Overview | Installation | Usage | Benchmarks | To-Do | Acknowledgements | License
Regression and classification with random forests in Stata
version 0.11 16jul2019
pyforest is an implementation of the random forest algorithm in Stata 16 for classification and regression. It is essentially a wrapper around the popular scikit-learn library in Python, making use of the Stata Function Interface to pass data to and from Python from within the Stata window.

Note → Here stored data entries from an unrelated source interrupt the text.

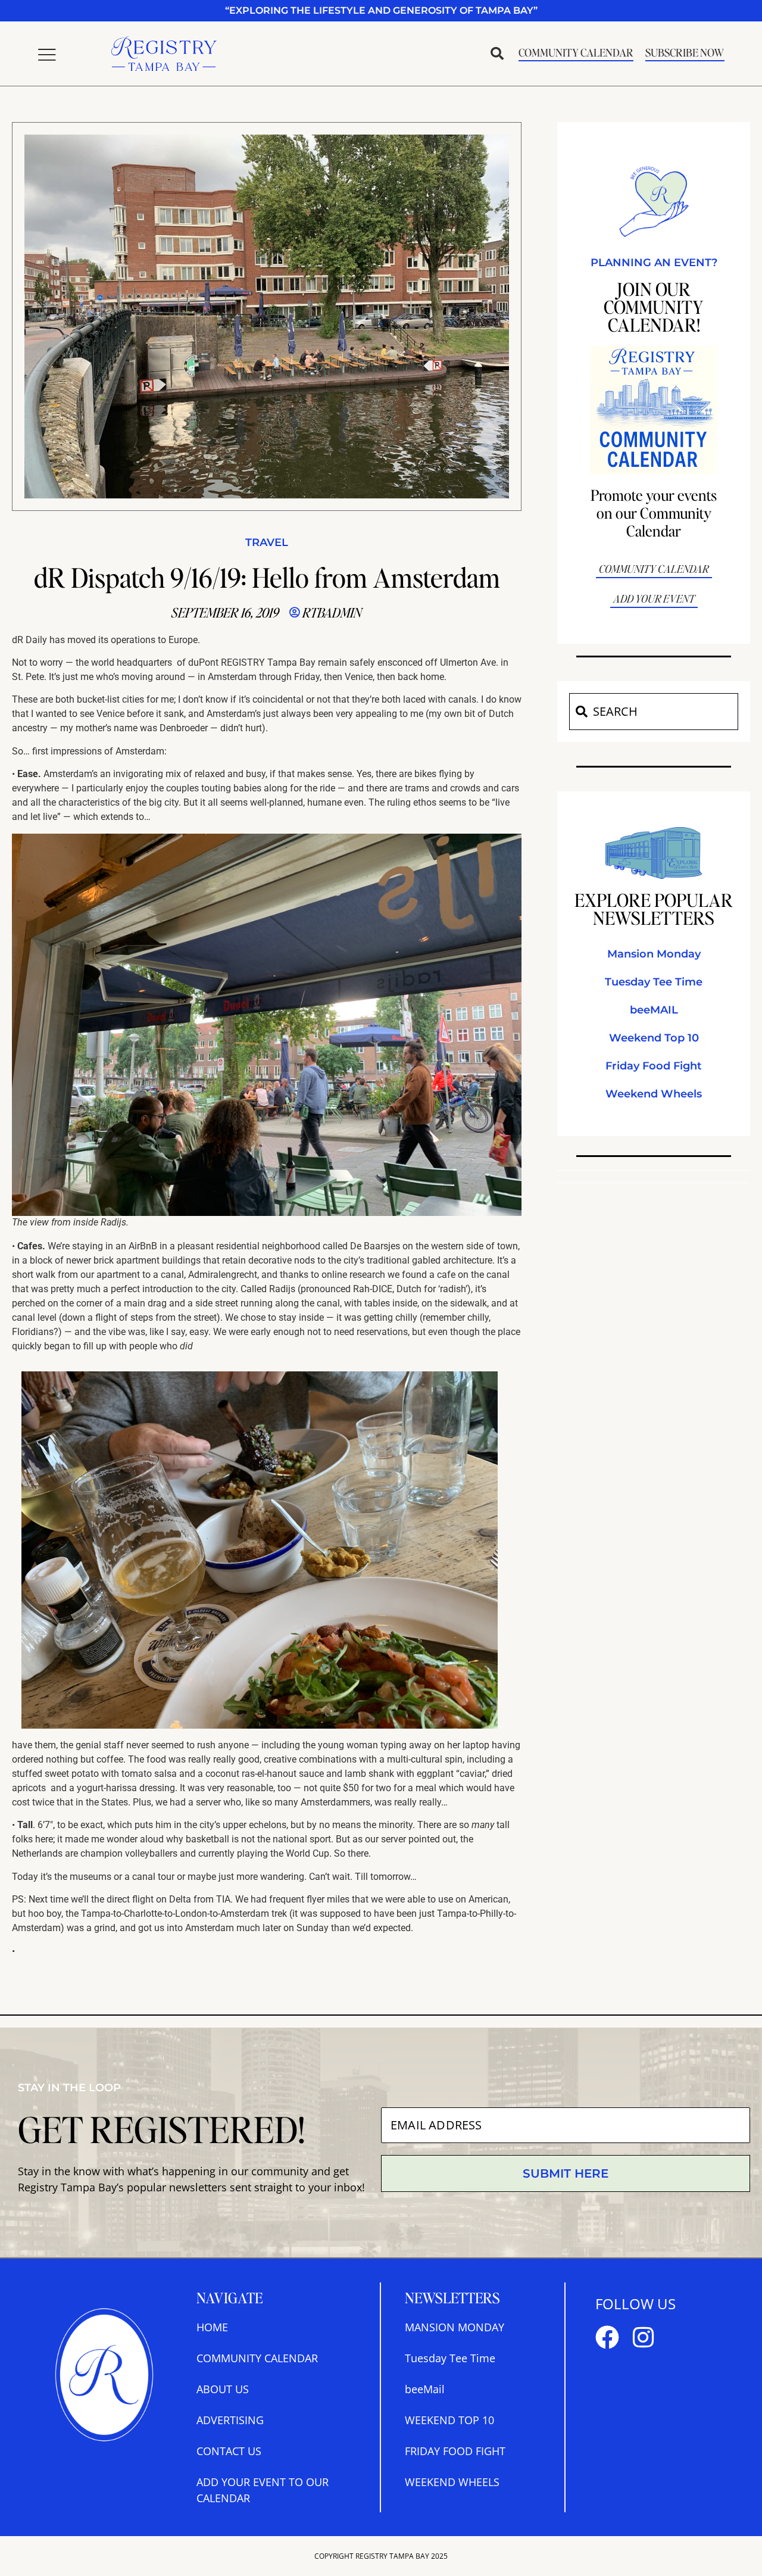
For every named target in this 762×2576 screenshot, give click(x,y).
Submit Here (565, 2173)
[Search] (581, 711)
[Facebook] (607, 2337)
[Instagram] (643, 2337)
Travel (266, 542)
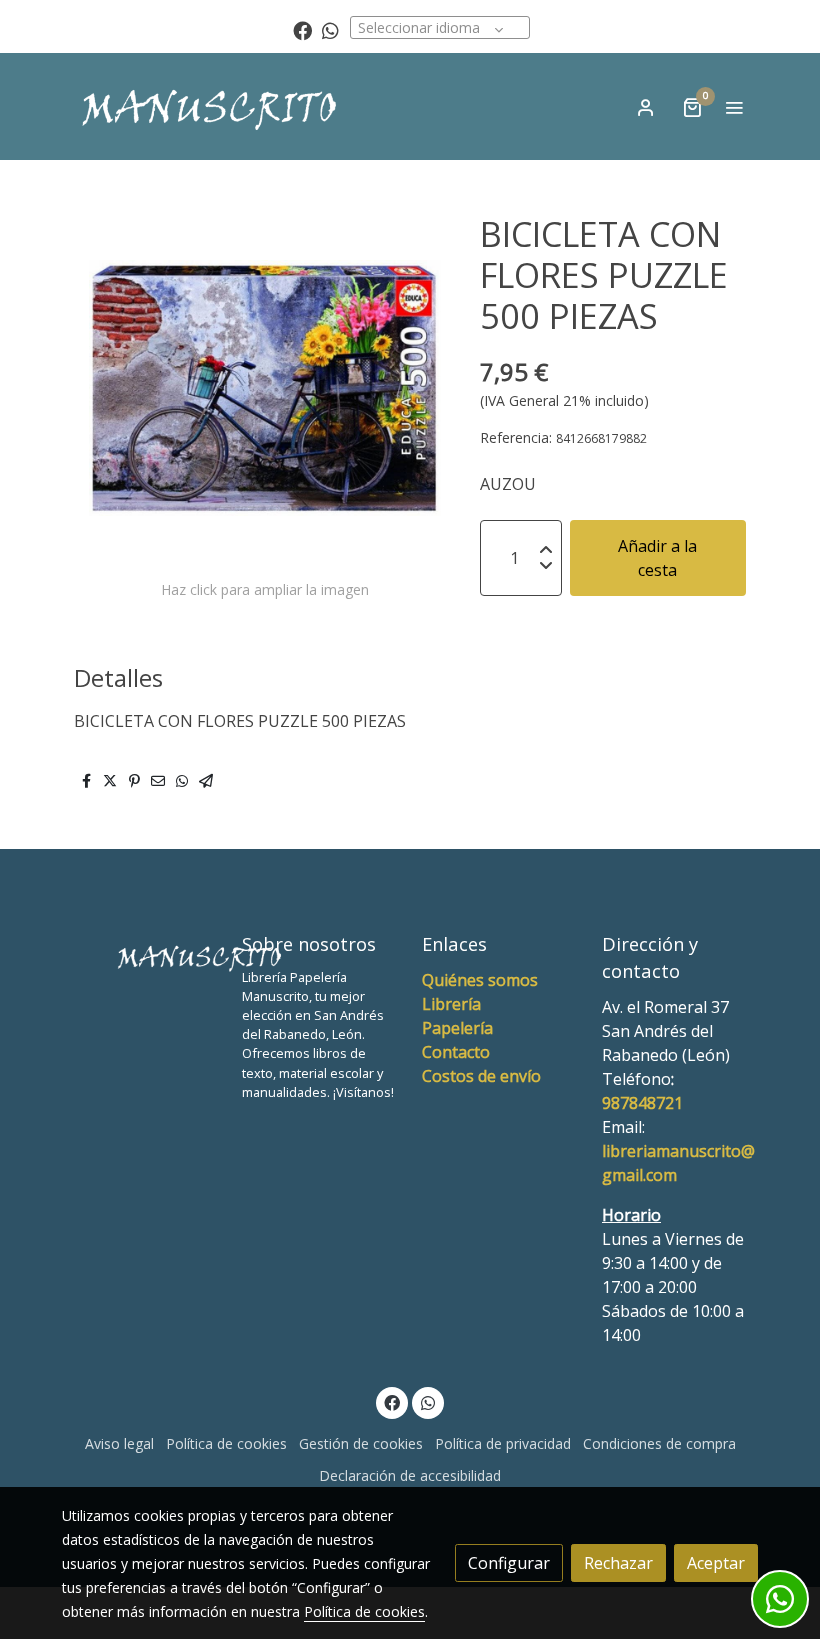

pyforest requires Stata version 16 or higher, since it relies on the Python integration introduced in Stata 16.0. It also requires Python 3.x and the scikit-learn library. If you have not installed Python or scikit-learn, I would highly recommend starting with the Anaconda distribution.
There are two options for installing pyforest.
- The most recent version can be installed from Github with the following Stata command:
net install pyforest, from(https://raw.githubusercontent.com/mdroste/stata-pyforest/master/)
- A ZIP containing pyforest.ado and pyforest.sthlp can be downloaded from Github and manually placed on the user's adopath.
Basic usage of pyforest is pretty simple. The syntax looks similar to -regress-. Optional arguments share exactly the same syntax as scikit-learn.ensemble.RandomForestClassifier and scikit-learn.ensemble.RandomForestRegressor.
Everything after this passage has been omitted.